Colorado’s child poverty rate reaches lowest level since 2002, progress on health coverage stalls
Data released yesterday from the U.S. Census Bureau’s American Community Survey show that Colorado’s child poverty rate fell to 12 percent in 2017, down from 13 percent in 2016 and the lowest level in more than a decade. Approximately 149,000 Colorado children experienced poverty in 2017, down from a high of 224,000 children in 2012 when our state’s child poverty rate peaked in the midst of a slow economic recovery. The child poverty rate fell nationally as well, dropping to 18.4 percent in 2017 from 19.5 percent in 2016.
Asian children and African-American children in Colorado saw the largest declines in child poverty rates between 2016 and 2017, and poverty rates declined for Hispanic children as well. Despite these declines, children of color in Colorado and across the U.S. continue to be more likely to experience poverty than their white peers due to historical and current-day policies and practices that have created barriers to economic opportunity for people of color.
*Indicates a statistically significant change in the child poverty rate between 2016 and 2017.
Poverty rates for Native Hawaiian/Pacific Islander children and 2016 child poverty rate for American Indian children not shown here due to large margins of error.

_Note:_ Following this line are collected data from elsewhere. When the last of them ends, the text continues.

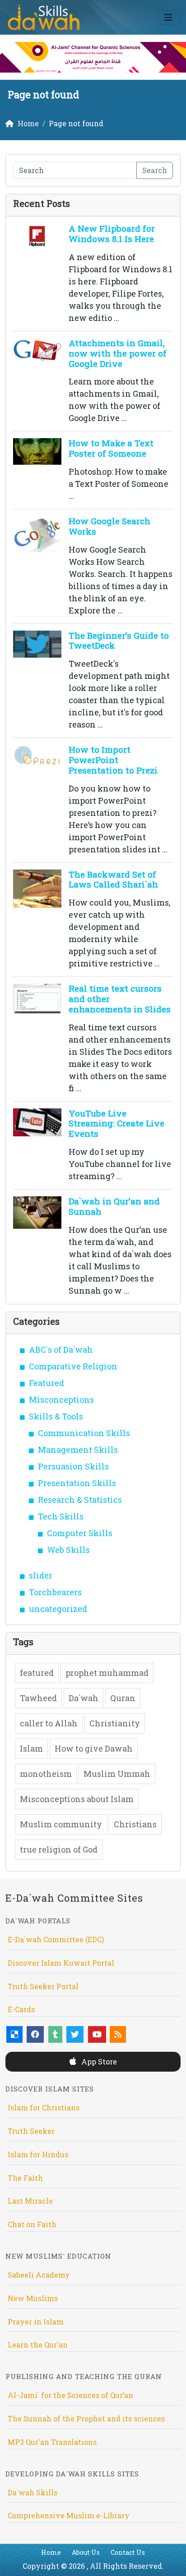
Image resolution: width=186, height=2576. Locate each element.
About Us (86, 2552)
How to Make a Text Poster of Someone (111, 448)
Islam (31, 1748)
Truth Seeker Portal (43, 1986)
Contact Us (128, 2552)
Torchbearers (55, 1592)
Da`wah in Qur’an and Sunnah (114, 1206)
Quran (122, 1698)
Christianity (114, 1723)
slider (40, 1575)
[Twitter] (75, 2034)
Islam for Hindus (38, 2154)
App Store (98, 2061)
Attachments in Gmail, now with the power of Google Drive (118, 353)
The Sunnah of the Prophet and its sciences (86, 2418)
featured (37, 1672)
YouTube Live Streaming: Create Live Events (116, 1123)
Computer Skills (79, 1533)
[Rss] (118, 2034)
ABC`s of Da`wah (61, 1349)
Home (51, 2552)
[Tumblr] (55, 2034)
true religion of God (59, 1849)
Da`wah (83, 1698)
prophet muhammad (107, 1672)
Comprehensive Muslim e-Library (69, 2515)
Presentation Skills (77, 1483)
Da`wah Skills (32, 2492)
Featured (46, 1382)
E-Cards (21, 2009)
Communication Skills (84, 1433)
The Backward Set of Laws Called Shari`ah (113, 879)
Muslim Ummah (117, 1773)
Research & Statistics (80, 1499)
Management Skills (78, 1449)
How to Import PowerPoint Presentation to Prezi (113, 760)
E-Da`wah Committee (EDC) (56, 1939)
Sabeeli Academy (39, 2274)
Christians (135, 1824)
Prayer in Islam (36, 2321)
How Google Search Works (109, 526)
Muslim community (61, 1824)
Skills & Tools (56, 1416)
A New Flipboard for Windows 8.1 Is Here (112, 233)
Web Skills (68, 1549)
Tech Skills (61, 1516)
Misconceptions (61, 1399)
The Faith (25, 2178)
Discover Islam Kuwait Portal (61, 1962)
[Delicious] (14, 2034)
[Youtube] (97, 2034)
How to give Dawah (94, 1748)
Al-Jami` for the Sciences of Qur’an (70, 2395)
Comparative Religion (73, 1366)
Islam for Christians (43, 2107)
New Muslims (33, 2298)
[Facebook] (35, 2034)
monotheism (46, 1773)
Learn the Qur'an (38, 2344)
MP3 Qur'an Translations (52, 2442)
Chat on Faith (32, 2224)
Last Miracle (30, 2200)
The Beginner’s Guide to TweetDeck (119, 640)
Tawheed (38, 1698)
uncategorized (58, 1608)
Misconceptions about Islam (77, 1799)
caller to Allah (49, 1723)
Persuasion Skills (73, 1466)
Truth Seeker (31, 2131)
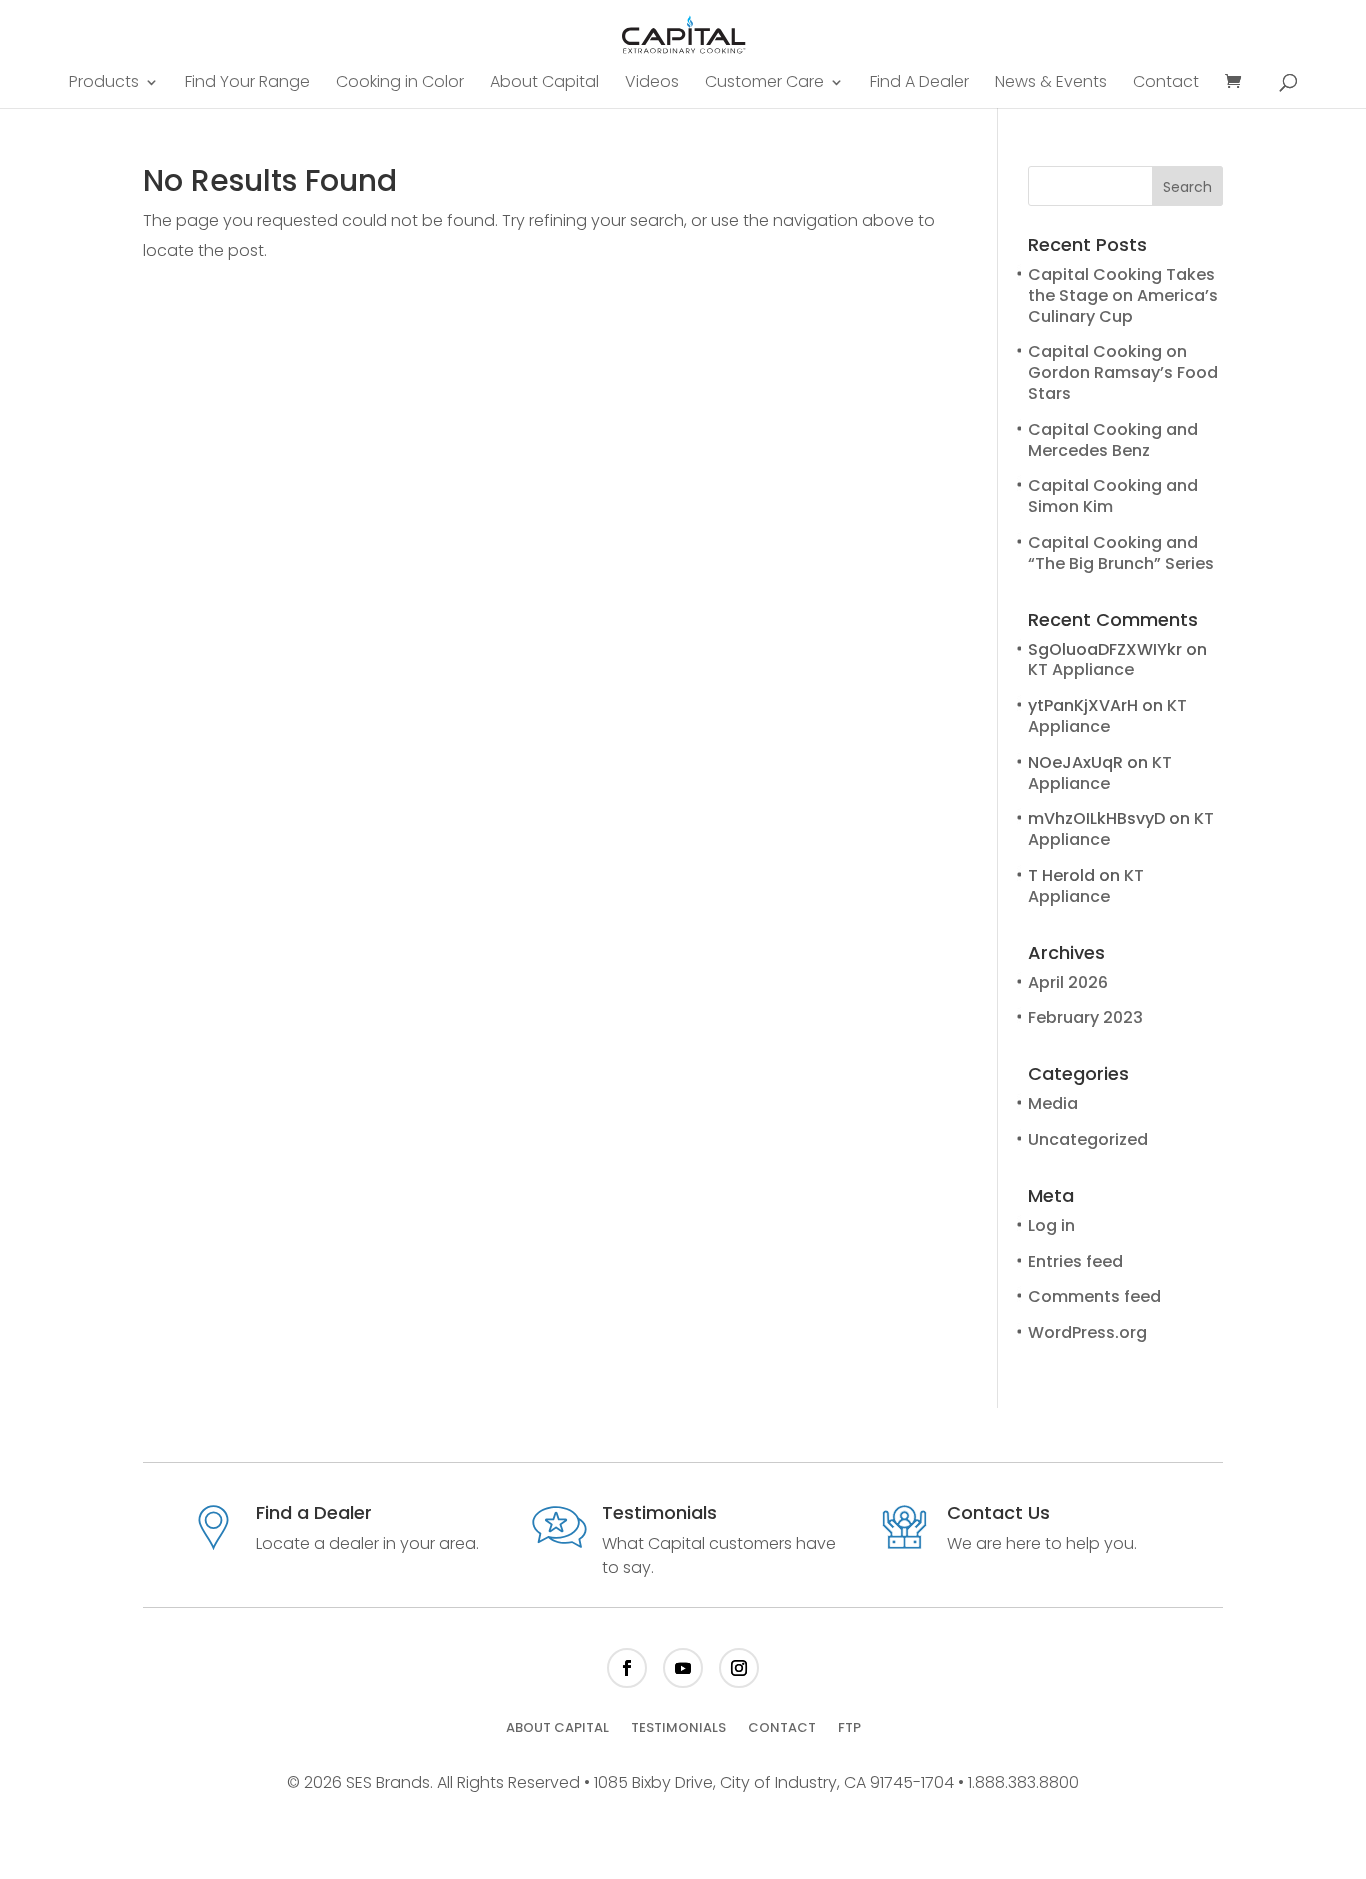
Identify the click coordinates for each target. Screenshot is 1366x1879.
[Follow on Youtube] (683, 1668)
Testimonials (678, 1729)
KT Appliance (1081, 669)
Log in (1051, 1225)
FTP (849, 1729)
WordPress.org (1087, 1332)
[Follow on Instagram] (739, 1668)
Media (1053, 1103)
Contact (1166, 84)
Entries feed (1075, 1261)
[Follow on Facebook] (627, 1668)
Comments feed (1094, 1296)
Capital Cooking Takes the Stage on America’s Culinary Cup (1123, 295)
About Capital (544, 84)
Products (104, 84)
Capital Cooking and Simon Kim (1113, 496)
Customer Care (764, 84)
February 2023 (1085, 1017)
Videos (652, 84)
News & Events (1051, 84)
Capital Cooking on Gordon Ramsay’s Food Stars (1123, 372)
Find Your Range (247, 84)
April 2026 (1068, 982)
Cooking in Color (400, 84)
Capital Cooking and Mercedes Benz (1113, 440)
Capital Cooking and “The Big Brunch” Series (1121, 553)
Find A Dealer (919, 84)
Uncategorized (1088, 1139)
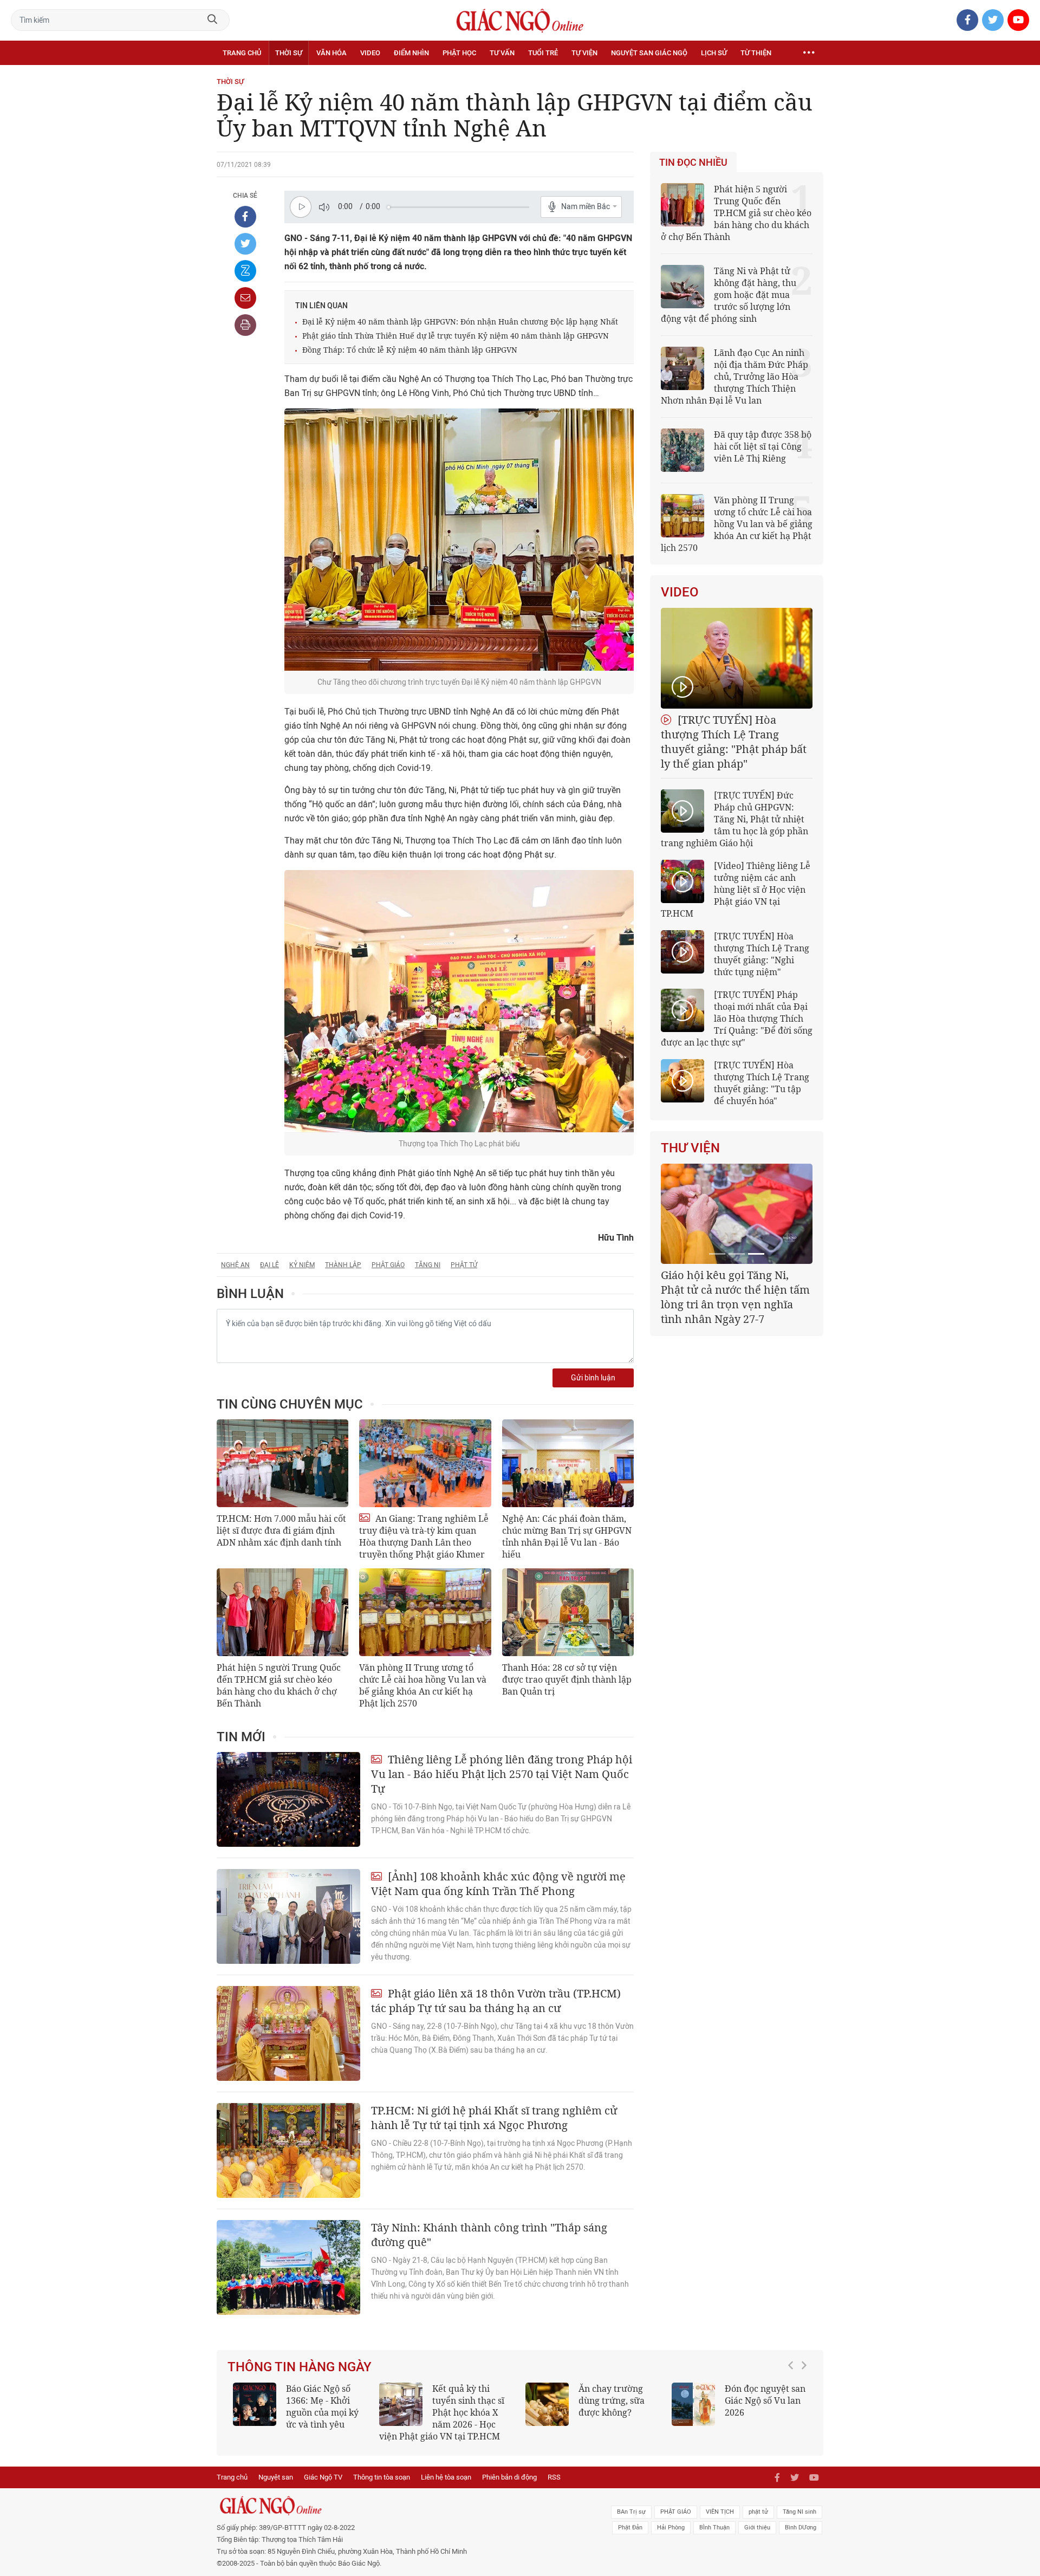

Because the federal poverty level only considers income and cash benefits, the decline in the state’s child poverty rate largely reflects an improving economy. Anti-poverty programs such as SNAP, WIC, the National School Lunch Program and housing vouchers, which together serve hundreds of thousands of Colorado children, are not included in the calculations of a family’s income. The federal poverty level therefore does not capture the impact of these programs on a family’s economic security. National estimates derived from using an alternate measure of poverty, however, showed that these programs lifted millions of people out of poverty in 2017.
The decline in Colorado’s child poverty rate is encouraging; however, we know that the rapidly rising cost of living in many Colorado communities has created circumstances in which families can be earning incomes well above the federal poverty level and still struggling to pay for necessities like housing, food and child care.
The new American Community Survey data also show that Colorado’s historic progress on connecting kids to health coverage has stalled. Colorado saw its uninsured rate for children fall by half between 2013 and 2016, largely thanks to provisions in the Affordable Care Act. Between 2016 and 2017, however, the uninsured rate for children under age 19 in Colorado remained flat at 4.3 percent, which aligns with what we saw across the nation as a whole. Latino children continue to be twice as likely to lack health coverage as their white peers because of language and interpretation barriers in systems and fear among Latino and immigrant families due to shifting federal policies. In total, about 57,000 Colorado children under 19 still lacked health coverage as of 2017; it’s essential that Colorado find strategies to remove barriers to health insurance for the 4 percent of children who still lack coverage. Children with health insurance coverage are less likely to drop out of high school, more likely to finish college and have higher incomes as adults, and every child in Colorado deserves the opportunity to meet their goals and thrive in their community.